I wanted certainty in the kind of way in which people want religious faith. I thought that certainty is more likely to be found in mathematics than elsewhere. But I discovered that many mathematical demonstrations, which my teachers expected me to accept, were full of fallacies, and that, if certainty were indeed discoverable in mathematics, it would be in a new kind of mathematics, with more solid foundations than those that had hitherto been thought secure. But as the work proceeded, I was continually reminded of the fable about the elephant and the tortoise. Having constructed an elephant upon which the mathematical world could rest, I found the elephant tottering, and proceeded to construct a tortoise to keep the elephant from falling.
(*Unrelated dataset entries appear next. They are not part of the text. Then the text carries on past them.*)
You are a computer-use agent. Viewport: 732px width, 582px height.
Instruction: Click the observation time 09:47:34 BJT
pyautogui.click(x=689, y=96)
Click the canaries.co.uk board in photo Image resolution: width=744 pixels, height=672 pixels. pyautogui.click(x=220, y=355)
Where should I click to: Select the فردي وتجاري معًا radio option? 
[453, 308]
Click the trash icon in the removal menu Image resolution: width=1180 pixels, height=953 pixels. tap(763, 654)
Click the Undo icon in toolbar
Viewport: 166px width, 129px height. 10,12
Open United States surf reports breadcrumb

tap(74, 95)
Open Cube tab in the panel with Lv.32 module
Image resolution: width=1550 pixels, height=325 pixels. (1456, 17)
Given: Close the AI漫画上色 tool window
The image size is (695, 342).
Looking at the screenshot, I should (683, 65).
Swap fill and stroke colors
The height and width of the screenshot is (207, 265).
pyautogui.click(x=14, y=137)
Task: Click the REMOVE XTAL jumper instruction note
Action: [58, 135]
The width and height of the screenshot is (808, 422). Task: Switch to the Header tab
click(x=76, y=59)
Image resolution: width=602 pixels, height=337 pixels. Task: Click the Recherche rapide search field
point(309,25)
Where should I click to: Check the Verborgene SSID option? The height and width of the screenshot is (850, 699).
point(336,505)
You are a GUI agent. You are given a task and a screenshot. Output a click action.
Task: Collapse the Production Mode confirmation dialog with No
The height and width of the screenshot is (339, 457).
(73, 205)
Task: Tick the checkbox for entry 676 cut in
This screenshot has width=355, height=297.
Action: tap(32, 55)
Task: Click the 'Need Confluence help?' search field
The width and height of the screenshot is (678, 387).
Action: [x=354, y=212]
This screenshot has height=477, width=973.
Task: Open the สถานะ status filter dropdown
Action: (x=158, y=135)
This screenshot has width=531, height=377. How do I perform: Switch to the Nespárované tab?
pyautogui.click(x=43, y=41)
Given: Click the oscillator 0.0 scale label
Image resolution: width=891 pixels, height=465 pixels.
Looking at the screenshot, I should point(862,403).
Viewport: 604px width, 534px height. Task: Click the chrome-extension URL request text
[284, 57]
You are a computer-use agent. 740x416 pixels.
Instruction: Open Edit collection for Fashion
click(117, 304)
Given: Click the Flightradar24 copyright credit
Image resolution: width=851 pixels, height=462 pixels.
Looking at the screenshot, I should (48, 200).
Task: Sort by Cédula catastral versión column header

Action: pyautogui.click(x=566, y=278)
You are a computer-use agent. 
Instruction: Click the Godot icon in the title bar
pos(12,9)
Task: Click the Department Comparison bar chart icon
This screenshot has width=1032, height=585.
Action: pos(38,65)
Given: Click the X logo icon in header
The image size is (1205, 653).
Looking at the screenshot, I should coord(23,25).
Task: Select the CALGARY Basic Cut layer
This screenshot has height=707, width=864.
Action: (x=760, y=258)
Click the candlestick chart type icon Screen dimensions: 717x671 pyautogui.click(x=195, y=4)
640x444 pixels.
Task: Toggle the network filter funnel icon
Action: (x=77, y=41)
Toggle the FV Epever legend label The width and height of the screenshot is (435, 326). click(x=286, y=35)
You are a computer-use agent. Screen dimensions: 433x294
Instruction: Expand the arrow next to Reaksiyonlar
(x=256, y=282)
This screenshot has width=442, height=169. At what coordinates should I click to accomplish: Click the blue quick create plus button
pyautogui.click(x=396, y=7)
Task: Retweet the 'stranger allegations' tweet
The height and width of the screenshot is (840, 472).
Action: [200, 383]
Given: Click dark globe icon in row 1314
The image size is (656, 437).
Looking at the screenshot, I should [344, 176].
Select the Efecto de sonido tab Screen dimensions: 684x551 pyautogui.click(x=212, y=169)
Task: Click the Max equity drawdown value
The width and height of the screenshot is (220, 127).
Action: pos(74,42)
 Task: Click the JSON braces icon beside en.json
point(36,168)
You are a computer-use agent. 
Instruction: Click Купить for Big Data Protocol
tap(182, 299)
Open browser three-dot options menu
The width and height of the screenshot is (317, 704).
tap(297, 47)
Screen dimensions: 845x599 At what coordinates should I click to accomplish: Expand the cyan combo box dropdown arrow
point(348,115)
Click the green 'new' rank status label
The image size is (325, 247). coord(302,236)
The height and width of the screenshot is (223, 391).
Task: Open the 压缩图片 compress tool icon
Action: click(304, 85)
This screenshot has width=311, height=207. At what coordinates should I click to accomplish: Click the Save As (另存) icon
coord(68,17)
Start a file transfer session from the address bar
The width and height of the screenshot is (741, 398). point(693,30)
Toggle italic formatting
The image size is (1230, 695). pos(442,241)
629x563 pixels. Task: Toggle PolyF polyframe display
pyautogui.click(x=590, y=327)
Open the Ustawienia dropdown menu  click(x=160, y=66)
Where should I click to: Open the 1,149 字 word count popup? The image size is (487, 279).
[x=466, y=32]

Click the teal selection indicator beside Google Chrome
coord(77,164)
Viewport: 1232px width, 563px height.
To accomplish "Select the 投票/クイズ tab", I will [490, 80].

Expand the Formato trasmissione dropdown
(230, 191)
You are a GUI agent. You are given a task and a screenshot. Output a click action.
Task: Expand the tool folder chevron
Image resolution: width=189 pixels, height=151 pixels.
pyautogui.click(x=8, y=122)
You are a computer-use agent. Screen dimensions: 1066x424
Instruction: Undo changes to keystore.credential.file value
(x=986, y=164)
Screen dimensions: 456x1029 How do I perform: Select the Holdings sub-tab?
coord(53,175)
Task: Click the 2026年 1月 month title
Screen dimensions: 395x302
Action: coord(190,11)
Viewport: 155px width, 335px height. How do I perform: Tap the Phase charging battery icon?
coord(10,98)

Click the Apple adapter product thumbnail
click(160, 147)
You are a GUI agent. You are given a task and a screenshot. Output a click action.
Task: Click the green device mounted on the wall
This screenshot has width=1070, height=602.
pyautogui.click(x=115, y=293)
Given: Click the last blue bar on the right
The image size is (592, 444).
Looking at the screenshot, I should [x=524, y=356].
But the tortoise was no more secure than the elephant, and after some twenty years of arduous toil, I came to the conclusion that there was nothing more that I could do in the way of making mathematical knowledge indubitable. (The Autobiography of Bertrand Russell)

Today, there are a variety of mathematical systems based on a variety of assumptions, and no one yet has succeeded in reconciling all the systems into one, fundamental, true system of mathematics. In fact, you wouldn’t know it from high school math, but some topics in mathematics have led to sharp divisions and debates among mathematicians. And most of these debates have never really been resolved — mathematicians have simply grown to tolerate the existence of different mathematical systems in the same way that ancient pagans accepted the existence of multiple gods.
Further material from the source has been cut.